The following table compares the interface options:
Interface | Supported features | Recommendations |
---|---|---|
| Recommended for basic and advanced agent scenarios. Creating a basic agent with | |
| Recommended when strict adherence to the OpenAI ChatCompletion signature is required. |
See MLflow: Getting Started with ChatModel.
You can author your agent as a subclass of mlflow.pyfunc.ChatModel. This method provides the following benefits:
- Enables streaming agent output when invoking a served agent (by passing
{stream: true}
in the request body). - Automatically enables AI gateway inference tables when your agent is served, providing access to enhanced request log metadata, such as the requester name.
- Allows you to write agent code compatible with the ChatCompletion schema using typed Python classes.
- MLflow automatically infers a chat completion-compatible signature when logging the agent, even without an
input_example
. This simplifies the process of registering and deploying the agent. See Infer Model Signature during logging.
The following code is best executed in a Databricks notebook. Notebooks provide a convenient environment for developing, testing, and iterating on your agent.
The MyAgent
class extends mlflow.pyfunc.ChatModel
, implementing the required predict
method. This ensures compatibility with Mosaic AI Agent Framework.
The class also includes the optional methods _create_chat_completion_chunk
and predict_stream
to handle streaming outputs.
import re
from dataclasses import dataclass
from typing import Optional, Dict, List, Generator
from mlflow.pyfunc import ChatModel
from mlflow.types.llm import (
# Non-streaming helper classes
ChatCompletionRequest,
ChatCompletionResponse,
ChatCompletionChunk,
ChatMessage,
ChatChoice,
ChatParams,
# Helper classes for streaming agent output
ChatChoiceDelta,
ChatChunkChoice,
)
class MyAgent(ChatModel):
"""
Defines a custom agent that processes ChatCompletionRequests
and returns ChatCompletionResponses.
"""
def predict(self, context, messages: list[ChatMessage], params: ChatParams) -> ChatCompletionResponse:
last_user_question_text = messages[-1].content
response_message = ChatMessage(
role="assistant",
content=(
f"I will always echo back your last question.

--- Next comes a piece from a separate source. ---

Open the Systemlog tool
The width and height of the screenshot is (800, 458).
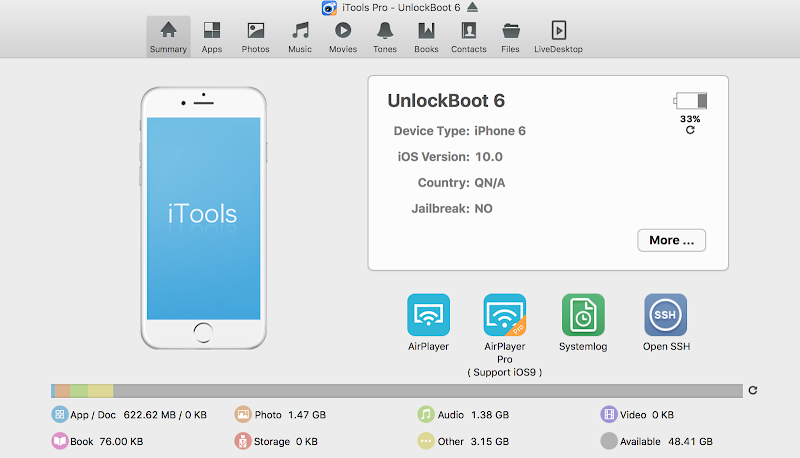583,315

Your last question was: {last_user_question_text}. "
)
)
return ChatCompletionResponse(
choices=[ChatChoice(message=response_message)]
)
def _create_chat_completion_chunk(self, content) -> ChatCompletionChunk:
"""Helper for constructing a ChatCompletionChunk instance for wrapping streaming agent output"""

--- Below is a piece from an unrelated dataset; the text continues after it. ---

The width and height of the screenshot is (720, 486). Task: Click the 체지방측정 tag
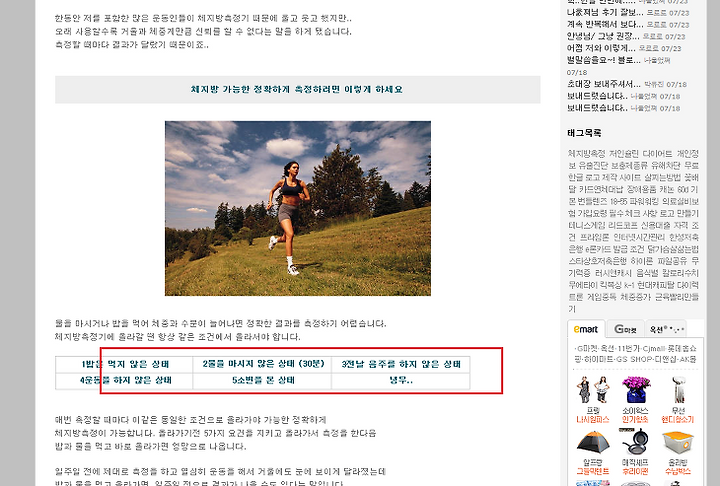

return ChatCompletionChunk(
choices=[ChatChunkChoice(
delta=ChatChoiceDelta(
role="assistant",
content=content
)
)]
)
def predict_stream(
self, context, messages: List[ChatMessage], params: ChatParams
) -> Generator[ChatCompletionChunk, None, None]:
last_user_question_text = messages[-1].content
yield self._create_chat_completion_chunk(f"Echoing back your last question, word by word.")
for word in re.findall(r"\S+\s*", last_user_question_text):
yield self._create_chat_completion_chunk(word)
agent = MyAgent()
model_input = ChatCompletionRequest(
messages=[ChatMessage(role="user", content="What is Databricks?")]
)
response = agent.predict(context=None, model_input=model_input)
print(response)
While the agent class MyAgent
is defined in one notebook, you should create a separate driver notebook. The driver notebook logs the agent to Model Registry and deploys the agent using Model Serving.
This separation follows the workflow recommended by Databricks for logging models using MLflow’s Models from Code methodology.
Wrap LangChain in ChatModel
If you have an existing LangChain model and want to integrate it with other Mosaic AI agent features, you can wrap it in an MLflow ChatModel
to ensure compatibility.
This code sample uses the following steps to wrap a LangChain runnable as a ChatModel
:
- Wrap the final output of the LangChain with
mlflow.langchain.output_parsers.ChatCompletionOutputParser
to produce a chat completion output signature. - The
LangchainAgent
class extendsmlflow.pyfunc.ChatModel
and implements two key methods:predict
: Handles synchronous predictions by invoking the chain and returning a formatted response.predict_stream
: Handles streaming predictions by invoking the chain and yielding chunks of responses.
from mlflow.langchain.output_parsers import ChatCompletionOutputParser
from mlflow.pyfunc import ChatModel
from typing import Optional, Dict, List, Generator
from mlflow.types.llm import (
ChatCompletionResponse,
ChatCompletionChunk
)
chain = (
<your chain here>
| ChatCompletionOutputParser()
)
class LangchainAgent(ChatModel):
def _prepare_messages(self, messages: List[ChatMessage]):
return {"messages": [m.to_dict() for m in messages]}
def predict(
self, context, messages: List[ChatMessage], params: ChatParams
) -> ChatCompletionResponse:
question = self._prepare_messages(messages)
response_message = self.chain.invoke(question)
return ChatCompletionResponse.from_dict(response_message)
def predict_stream(
self, context, messages: List[ChatMessage], params: ChatParams
) -> Generator[ChatCompletionChunk, None, None]:
question = self._prepare_messages(messages)
for chunk in chain.stream(question):
yield ChatCompletionChunk.from_dict(chunk)